Nel declino della parte occidentale dell’impero, anche Aquileia fu coinvolta, in modo speciale per effetto della devastazione recata dagli Unni di Attila nel 452. La sua Chiesa, che si era però già largamente diramata in molti centri (ad esempio, a Padova, Verona, Concordia, Parenzo, Pola, Lubiana), con un’azione missionaria giunta fino al Danubio, non soltanto sopravvisse a quella devastazione ma trasmise la sua vitalità e la sua cultura a tutto il territorio assumendo un’autorità primaria anche in campo civile in un tempo in cui tutti gli altri riferimenti erano crollati.
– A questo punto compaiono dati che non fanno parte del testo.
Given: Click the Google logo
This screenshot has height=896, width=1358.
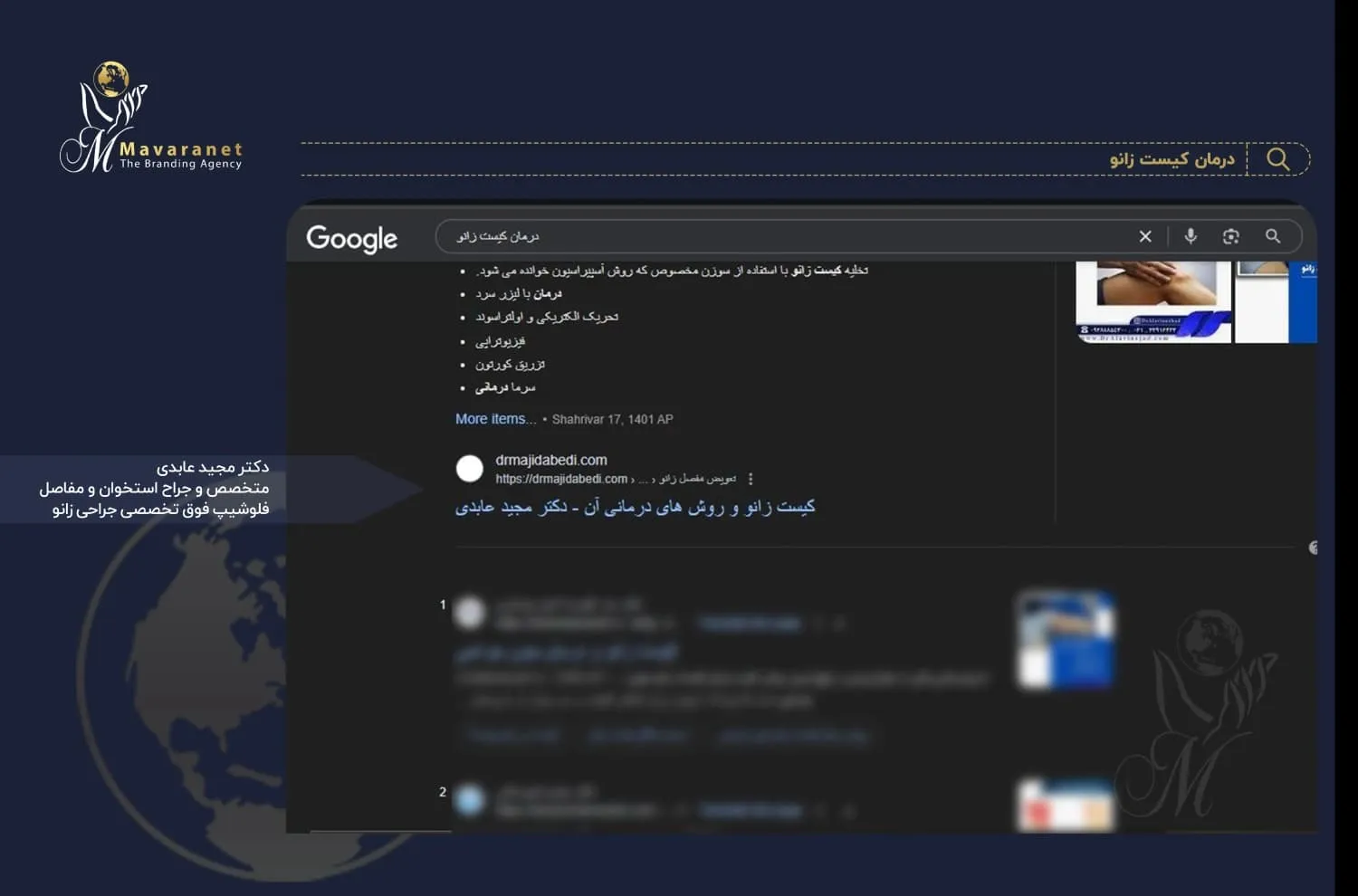Looking at the screenshot, I should pyautogui.click(x=351, y=238).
Il suo patrimonio culturale, spirituale e artistico migrò a Grado, e qui trovò rifugio il clero aquileiese col suo vescovo, che dalla seconda metà del secolo VI si fregiò del titolo patriarcale. Nel 568 erano giunti in Italia i Longobardi e nello stesso tempo la Chiesa di Aquileia, con l’intenzione di mantenersi fedele al concilio ecumenico di Calcedonia (451), osò staccarsi dalla fedeltà a Roma: nacque lo scisma detto dei “Tre Capitoli” che durò quasi un secolo e mezzo e fu, insieme alla situazione politica, causa della divisione del patriarcato in due settori: uno, continentale, sotto influenza prima longobarda e poi carolingia fece capo ad Aquileia (e in seguito a Cividale) e l’altro, lungo le coste adriatiche, ebbe sede a Grado, sotto l’influenza prima bizantina e poi veneta; da Grado poi il titolo patriarcale sarebbe passato a Venezia nel 1451.
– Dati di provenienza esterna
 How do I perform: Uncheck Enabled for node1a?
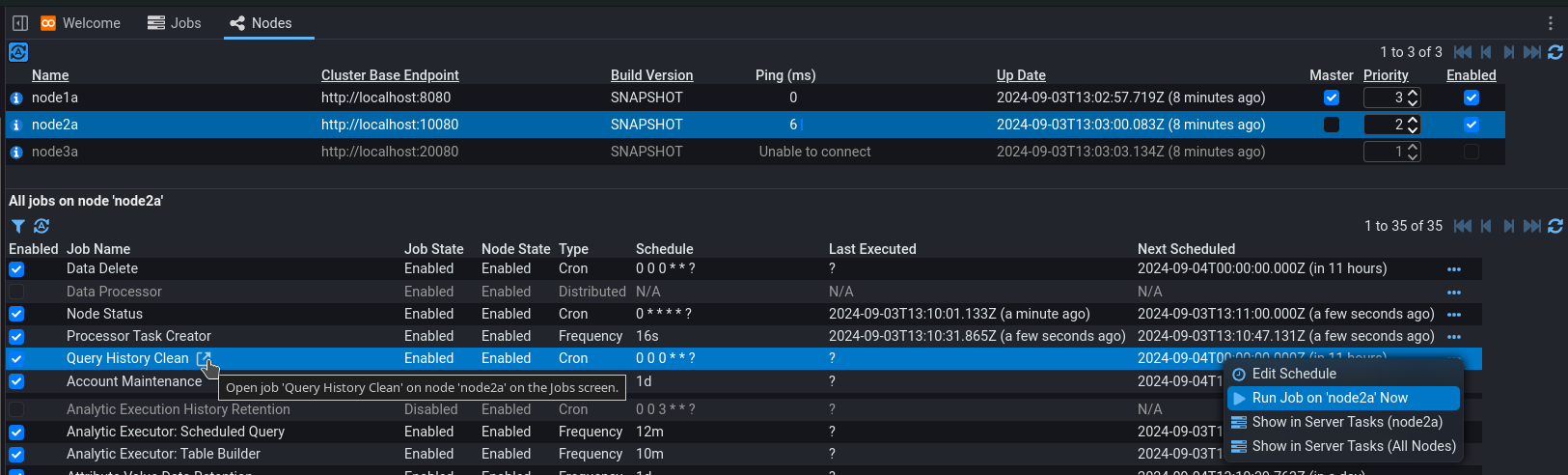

A Grado, nella basilica di S. Eufemia, il patriarca Elia riunì nel 579 un concilio provinciale con i suoi suffraganei, che vollero pronunciarsi rispettosi della “fides sanctorum patrum” (la fede dei santi padri), definita allora come primo ed immutabile fondamento. Erano presenti i vescovi di Oderzo, di Teurnia (Sankt Peter im Holz), di Altino, di Cissa, di Padova, di Celeia/ Celje, di Concordia, di Emona/Lubiana, di Pola, di Zuglio, di Verona, di Parenzo, di Aguntum (Lienz), di Sabiona, di Trento, di Feltre, di Pédena e di Scarabantia/Sopron.
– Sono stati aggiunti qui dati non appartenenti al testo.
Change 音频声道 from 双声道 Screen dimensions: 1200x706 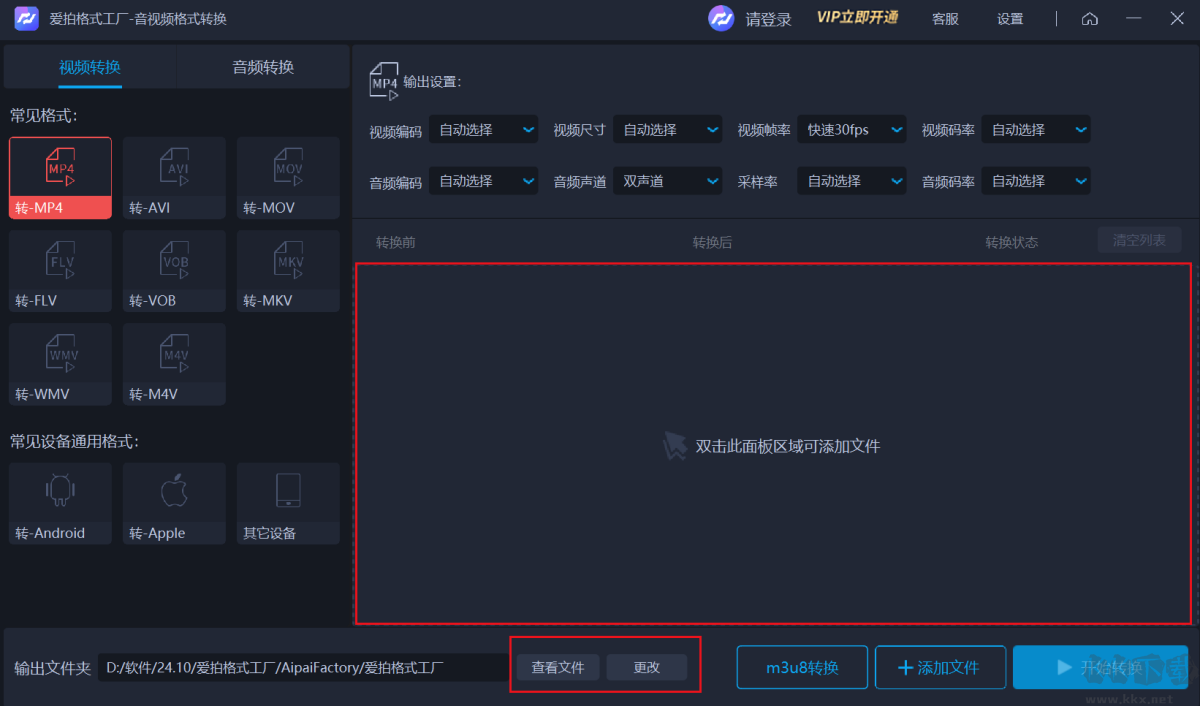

Negli stessi anni risultavano fedeli ad Aquileia altri vescovi: quelli di Vicenza, di Treviso, di Asolo, di Belluno, di Virunum (Klagenfurt) e di Augusta Videlicorum (Augsburg). A sostegno delle affermazioni aquileiesi, scelse di passare nella provincia ecclesiastica di Aquileia anche l’episcopato di Como, che rimase legato ad Aquileia fino al Settecento. Nel pieno della sua espansione, alla fine secolo sesto, la metropoli di Aquileia guidava una trentina di diocesi al di qua e al di là delle Alpi orientali.

Nell’età carolingia, che portò alla prima ricostruzione della basilica patriarcale, dedicata alla Madre di Dio e ai Santi Pietro e Marco, proprio da Aquileia si diffuse il culto all’Evangelista Marco, ritenuto primo evangelizzatore delle genti altoadriatiche: dall’828 il suo culto si affermò anche a Venezia.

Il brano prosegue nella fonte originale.